Dziennikarze nie dawali mu spokoju, a kłopot dostrzegli również włodarze niemieckiej piłki. Czarę goryczy przelał jego związek z fotografką sportową Dianą Sandmann, który został wykorzystany przez bulwarówkę “Bild”. Ponieważ rozwiedziony kapitan drużyny był nie do przyjęcia w reprezentacji, DFB postawiło szlaban na dalsze powoływanie mistrza świata do kadry. Gdy w sezonie 1976/77 “Die Roten” zajęli dopiero siódme miejsce w lidze, trzeba było znaleźć winnego. Największa krytyka spadła na Franza, który nie namyślając się długo przyjął bardzo dobrą ofertę od New York Cosmos i wyleciał do Stanów, zostawiając w ojczyźnie swoje prywatne troski.
Z pożegnania Beckenbauera w 1977 roku wiało chłodem, ponieważ amerykański klub z trudem dogadał się z biznesowo nastawionymi Niemcami. Działacze chcieli 1,75 mln marek, Cosmos oferował 1,4 mln. Po tygodniach targów różnicę spłacił sam piłkarz. Tak zakończył pierwszy rozdział z ekipą z Saebener Strasse. Żadnego meczu pożegnalnego, żadnej wielkiej imprezy, tylko bukiet kwiatów i ręce do uściśnięcia. Po 33 latach Bayern zreflektował się i zorganizował Beckenbauerowi benefisowe spotkanie z Realem Madryt. Dopiero na emeryturze oddano cesarzowi to, co cesarskie.
Niechciana zmiana
Historia strzeleckiego rekordzisty Bayernu to w większości bajka. Ale bez happy endu. Pod koniec lat 70. ówczesny trener Pal Csernai zdobył dwa mistrzostwa Niemiec i jeden puchar. Te lata sukcesów mają jednak rysę w postaci nazwiska Gerda Muellera. To bowiem Węgier zapewnił koniec epoki “Bombowca narodu”.

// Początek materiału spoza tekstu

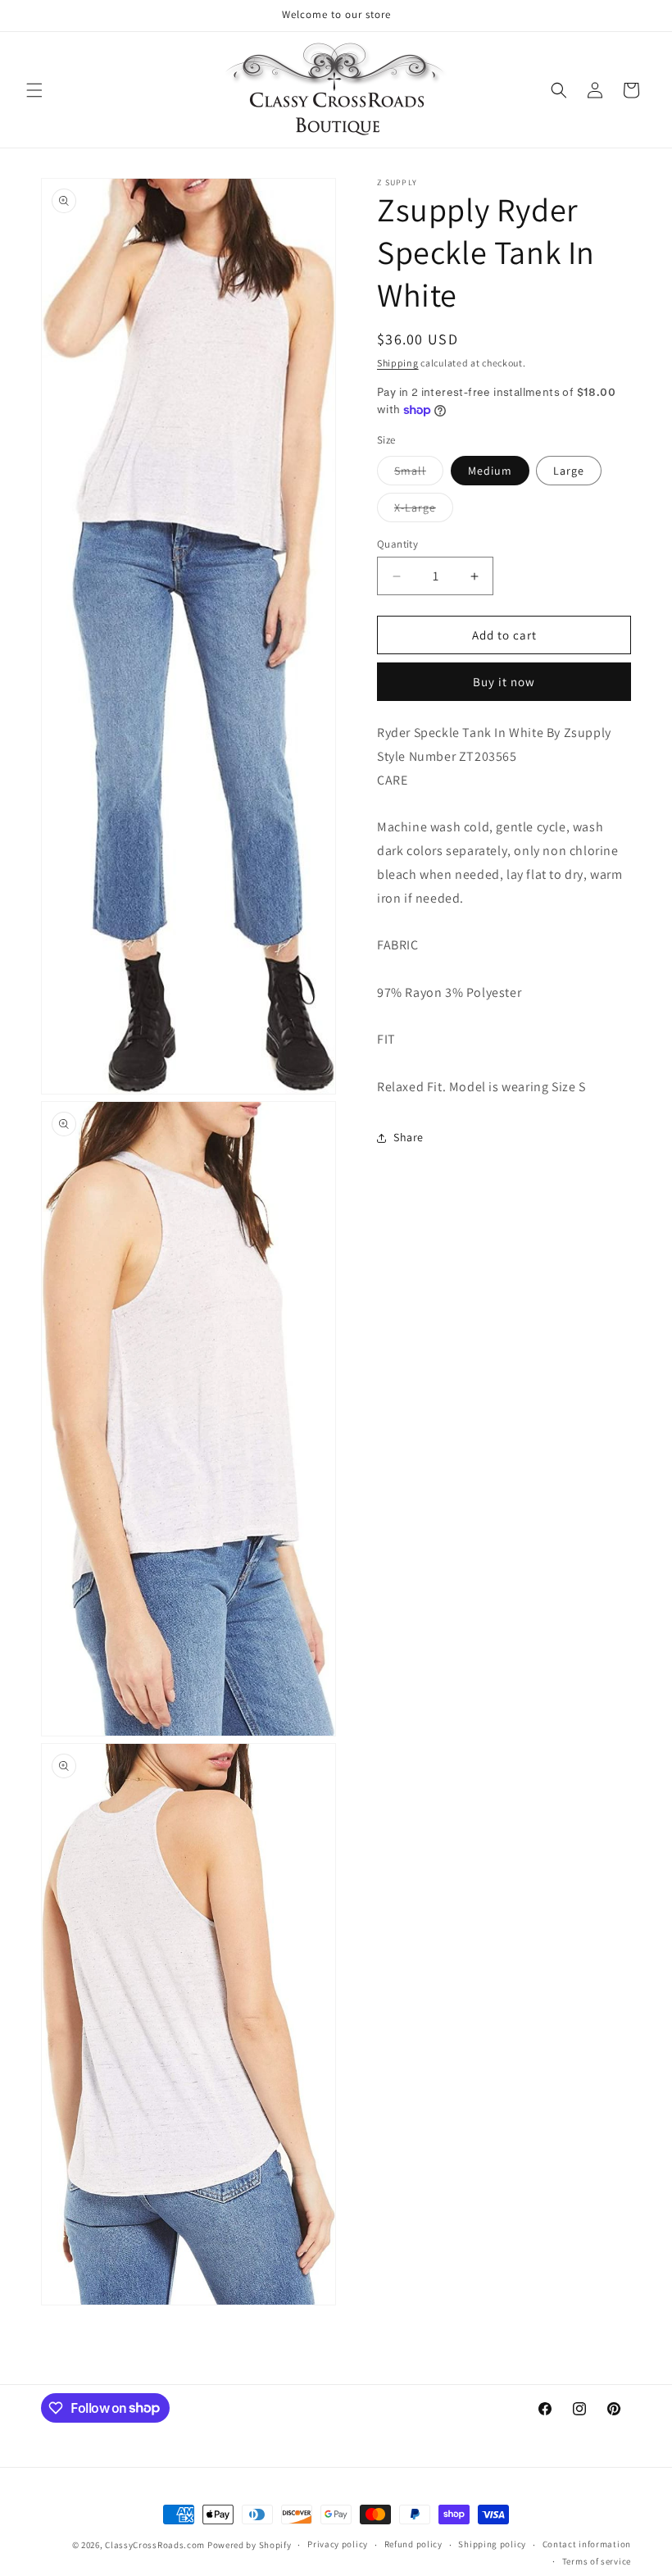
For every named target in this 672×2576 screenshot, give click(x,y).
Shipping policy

W lutym 1979 roku monachijczycy pojechali na Waldstadion zmierzyć się z Eintrachtem Frankfurt. Csernai oparł się w ataku na duecie Gerd Mueller - Karl-Heinz Rummenigge. Po 82 minutach Bawarczycy przegrywali 0:2 i trener zdecydował się na zastąpienie 34-letniego superstrzelca. Po raz pierwszy najlepszy snajper w historii musiał zejść z boiska z powodów sportowych. Decyzja, z którą Mueller po prostu nie mógł się pogodzić. Zaledwie kilka dni później poprosił włodarzy klubu o rozwiązanie kontraktu. Kiedy nie otrzymał zgody, postanowił zakończyć karierę.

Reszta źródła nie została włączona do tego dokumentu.